[TEXT EXCERPT]
........

The longest word made of the QWERTY top row isn’t typewriter

What’s the longest English word you can type with just the top row of a QWERTY keyboard?

If you believe Google, it’s typewriter, which is a pleasingly self-referential answer because hey, that’s where QWERTY came from, right?

Google featured snippet says typewriter is the longest word with top row of qwerty

This answer also appears in various articles, quizzes, etc. as a cute factoid.

Google’s wrong, though.

The search

Let’s do a little search and let Python do the work. First we need a word list. We can download one, but most Linux distros and MacOS come with one preinstalled at /usr/share/dict/words.

letters = set('qwertyuiop')
with open('/usr/share/dict/words') as wordfile:
    words = [x for x in wordfile if not set(x.strip().lower()) - letters]
words.sort(key=len)
print(''.join(words))

To filter the word list down, we’re using sets. Set arithmetic is a great Python feature for writing code that’s both performant and expressive.

When we subtract the letters set from the set made from each word in the dictionary file, the resulting set will contain any leftover letters that aren’t from the top keyboard row. If that set is empty it means all the word’s letters are from the top row. The empty set will be falsy and trip our not condition.

Sets are fast relative to interpreted python loops and conditionals, because their implementation is all in C and they use an efficient hash implementation.

The words

This search finds three words longer than typewriter: rupturewort, proprietory, and proterotype.

Rupturewort is a decorative ground cover that was also used as a medicinal herb in the 1500s. Merriam-Webster has it. I even found it in the official Scrabble word finder (it’s worth 16 points). Online Etymology Dictionary mentions it under “rupture” which referred to hernias (which the herb was meant to treat).

Proprietory is an alternate spelling of proprietary that seems pretty rare. Merriam-Webster has it but I had trouble finding it elsewhere.

Proterotype is defined in many dictionaries I checked as simply “a primary type”, but it’s a bit more specific than that. In biology, a type is a physical specimen (or collection) that serves as the reference example of a species. In the Online Dictionary of Invertebrate Zoology (letter P, page 48 — find doesn’t work) it’s defined as “The original primary type, including all the material upon which the original description is based.” So there you go - a proterotype is the OG specimen.

........

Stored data

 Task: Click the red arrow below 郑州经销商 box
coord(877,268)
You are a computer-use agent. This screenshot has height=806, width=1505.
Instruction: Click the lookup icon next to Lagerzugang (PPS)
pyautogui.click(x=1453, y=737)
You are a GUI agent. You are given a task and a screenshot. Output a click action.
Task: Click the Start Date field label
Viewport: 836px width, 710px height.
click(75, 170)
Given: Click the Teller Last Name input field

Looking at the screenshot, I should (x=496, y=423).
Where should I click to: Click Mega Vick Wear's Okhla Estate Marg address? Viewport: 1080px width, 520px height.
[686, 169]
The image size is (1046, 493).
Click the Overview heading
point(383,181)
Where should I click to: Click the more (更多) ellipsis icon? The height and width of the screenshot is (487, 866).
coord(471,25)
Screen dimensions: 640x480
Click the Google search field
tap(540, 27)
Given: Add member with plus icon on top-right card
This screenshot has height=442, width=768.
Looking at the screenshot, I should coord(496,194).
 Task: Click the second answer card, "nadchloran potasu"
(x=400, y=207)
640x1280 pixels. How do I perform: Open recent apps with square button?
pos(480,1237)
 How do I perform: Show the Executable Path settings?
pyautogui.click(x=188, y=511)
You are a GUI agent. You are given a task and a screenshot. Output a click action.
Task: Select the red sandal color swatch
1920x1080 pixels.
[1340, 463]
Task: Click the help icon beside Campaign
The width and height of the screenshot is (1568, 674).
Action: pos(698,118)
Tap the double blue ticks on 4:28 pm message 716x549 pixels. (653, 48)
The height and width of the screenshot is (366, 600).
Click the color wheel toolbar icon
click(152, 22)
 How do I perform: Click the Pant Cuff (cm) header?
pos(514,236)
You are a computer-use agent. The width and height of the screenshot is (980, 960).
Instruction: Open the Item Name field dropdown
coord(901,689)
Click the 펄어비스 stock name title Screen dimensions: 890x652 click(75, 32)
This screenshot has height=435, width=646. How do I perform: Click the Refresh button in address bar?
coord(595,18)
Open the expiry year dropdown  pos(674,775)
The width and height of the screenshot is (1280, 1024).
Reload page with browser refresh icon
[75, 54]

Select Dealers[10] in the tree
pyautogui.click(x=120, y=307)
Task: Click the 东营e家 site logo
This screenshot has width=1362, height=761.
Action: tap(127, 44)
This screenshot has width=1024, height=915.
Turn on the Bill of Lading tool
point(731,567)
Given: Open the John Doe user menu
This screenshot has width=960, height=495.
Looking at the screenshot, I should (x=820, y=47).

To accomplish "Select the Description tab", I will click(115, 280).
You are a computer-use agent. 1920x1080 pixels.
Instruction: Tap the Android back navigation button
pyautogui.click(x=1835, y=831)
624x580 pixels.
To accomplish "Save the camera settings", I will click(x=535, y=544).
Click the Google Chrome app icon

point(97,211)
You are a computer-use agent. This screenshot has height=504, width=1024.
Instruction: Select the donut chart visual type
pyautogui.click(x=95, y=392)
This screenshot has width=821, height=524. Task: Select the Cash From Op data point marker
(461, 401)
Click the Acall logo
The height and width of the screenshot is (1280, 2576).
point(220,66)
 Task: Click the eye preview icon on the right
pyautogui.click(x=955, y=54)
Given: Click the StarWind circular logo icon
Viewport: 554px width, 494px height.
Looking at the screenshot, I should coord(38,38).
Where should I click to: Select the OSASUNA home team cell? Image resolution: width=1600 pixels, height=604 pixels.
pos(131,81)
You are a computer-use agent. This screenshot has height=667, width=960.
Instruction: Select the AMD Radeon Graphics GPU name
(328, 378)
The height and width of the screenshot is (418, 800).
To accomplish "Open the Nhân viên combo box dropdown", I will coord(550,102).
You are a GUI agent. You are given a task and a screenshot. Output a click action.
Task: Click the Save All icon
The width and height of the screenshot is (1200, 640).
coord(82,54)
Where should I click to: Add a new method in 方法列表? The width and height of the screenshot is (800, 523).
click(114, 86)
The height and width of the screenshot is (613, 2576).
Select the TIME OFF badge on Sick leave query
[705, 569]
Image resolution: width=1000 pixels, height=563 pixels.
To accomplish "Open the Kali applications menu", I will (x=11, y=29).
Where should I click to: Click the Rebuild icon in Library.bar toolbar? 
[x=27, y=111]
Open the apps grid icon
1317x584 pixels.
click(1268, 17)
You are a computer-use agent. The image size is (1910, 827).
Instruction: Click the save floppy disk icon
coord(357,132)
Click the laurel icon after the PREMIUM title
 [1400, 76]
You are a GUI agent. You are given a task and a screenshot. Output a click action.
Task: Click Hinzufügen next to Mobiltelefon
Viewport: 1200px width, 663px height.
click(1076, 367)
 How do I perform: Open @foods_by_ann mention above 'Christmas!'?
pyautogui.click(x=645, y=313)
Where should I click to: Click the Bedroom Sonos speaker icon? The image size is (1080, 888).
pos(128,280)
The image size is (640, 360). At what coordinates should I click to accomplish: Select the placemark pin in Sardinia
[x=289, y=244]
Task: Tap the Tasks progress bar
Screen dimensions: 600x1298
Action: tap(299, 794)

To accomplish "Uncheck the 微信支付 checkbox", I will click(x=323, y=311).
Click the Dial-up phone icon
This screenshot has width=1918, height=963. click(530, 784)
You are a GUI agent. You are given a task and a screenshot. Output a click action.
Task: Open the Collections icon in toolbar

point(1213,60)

........

[EXERCISE DETAILS]
Please answer these questions using the top-row article:
1. Where does the article say a word list comes preinstalled on most Linux distros and MacOS?
2. How many points is rupturewort worth in the official Scrabble word finder?
3. Which word does the article describe as an alternate spelling of proprietary?
This data comes from a different source than the top-row article.

[EXERCISE ANSWER]
1. /usr/share/dict/words
2. 16 points
3. Proprietory